Stored dataset items

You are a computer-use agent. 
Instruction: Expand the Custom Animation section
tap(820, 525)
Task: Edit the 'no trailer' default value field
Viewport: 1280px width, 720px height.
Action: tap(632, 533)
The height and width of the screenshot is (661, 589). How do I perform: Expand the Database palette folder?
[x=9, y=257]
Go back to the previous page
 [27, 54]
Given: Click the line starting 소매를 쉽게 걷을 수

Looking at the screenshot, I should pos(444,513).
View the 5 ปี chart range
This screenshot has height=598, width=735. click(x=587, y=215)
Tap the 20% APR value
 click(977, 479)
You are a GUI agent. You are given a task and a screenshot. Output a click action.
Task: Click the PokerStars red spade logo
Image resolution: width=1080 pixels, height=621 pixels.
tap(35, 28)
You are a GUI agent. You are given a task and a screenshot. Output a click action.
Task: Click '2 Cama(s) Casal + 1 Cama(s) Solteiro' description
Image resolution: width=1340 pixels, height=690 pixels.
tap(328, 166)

• **Work to complete**: Copy out the lines starting at the one containing "Task: Click the PokerStars red spade logo" and ending with the last line of the entries. Include nothing else.

• **Expected answer**:
Task: Click the PokerStars red spade logo
Image resolution: width=1080 pixels, height=621 pixels.
tap(35, 28)
You are a GUI agent. You are given a task and a screenshot. Output a click action.
Task: Click '2 Cama(s) Casal + 1 Cama(s) Solteiro' description
Image resolution: width=1340 pixels, height=690 pixels.
tap(328, 166)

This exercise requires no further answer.